[Material shown — start]
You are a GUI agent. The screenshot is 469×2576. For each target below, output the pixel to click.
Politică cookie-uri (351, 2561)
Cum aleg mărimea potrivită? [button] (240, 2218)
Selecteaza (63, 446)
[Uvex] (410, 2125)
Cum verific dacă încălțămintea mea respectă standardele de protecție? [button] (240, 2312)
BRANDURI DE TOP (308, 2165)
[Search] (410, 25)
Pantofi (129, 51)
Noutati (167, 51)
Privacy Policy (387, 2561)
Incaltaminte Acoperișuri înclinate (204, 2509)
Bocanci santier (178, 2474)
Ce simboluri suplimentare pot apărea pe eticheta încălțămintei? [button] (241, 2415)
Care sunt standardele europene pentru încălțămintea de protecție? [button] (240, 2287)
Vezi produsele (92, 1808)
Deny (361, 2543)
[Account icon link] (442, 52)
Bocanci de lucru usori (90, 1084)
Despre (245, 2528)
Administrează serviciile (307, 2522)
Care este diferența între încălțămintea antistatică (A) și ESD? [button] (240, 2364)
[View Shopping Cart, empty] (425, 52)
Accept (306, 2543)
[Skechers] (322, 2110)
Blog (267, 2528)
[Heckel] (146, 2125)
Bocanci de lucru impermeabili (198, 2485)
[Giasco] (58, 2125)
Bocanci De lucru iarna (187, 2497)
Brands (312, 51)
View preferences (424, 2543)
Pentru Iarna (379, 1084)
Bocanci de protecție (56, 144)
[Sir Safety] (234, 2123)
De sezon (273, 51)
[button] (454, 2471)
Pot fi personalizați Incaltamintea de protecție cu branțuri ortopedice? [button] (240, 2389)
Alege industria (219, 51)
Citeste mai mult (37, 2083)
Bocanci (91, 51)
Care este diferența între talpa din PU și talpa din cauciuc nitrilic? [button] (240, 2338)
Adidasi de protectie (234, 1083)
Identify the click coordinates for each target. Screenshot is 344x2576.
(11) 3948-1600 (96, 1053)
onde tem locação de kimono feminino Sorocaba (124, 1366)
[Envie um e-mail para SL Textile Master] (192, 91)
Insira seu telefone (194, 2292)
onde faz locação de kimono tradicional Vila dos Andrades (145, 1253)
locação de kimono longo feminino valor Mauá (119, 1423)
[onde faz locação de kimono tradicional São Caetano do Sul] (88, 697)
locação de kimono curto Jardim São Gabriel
[Material shown — finish]
● **Requirement**: Reproduce the line that contains "onde faz locação de kimono tradicional Vila" and each line after it through the last line of the entries above, exactly; leave out all earlier lines.

● **Written reply**:
onde faz locação de kimono tradicional Vila dos Andrades (145, 1253)
locação de kimono longo feminino valor Mauá (119, 1423)
[onde faz locação de kimono tradicional São Caetano do Sul] (88, 697)
locação de kimono curto Jardim São Gabriel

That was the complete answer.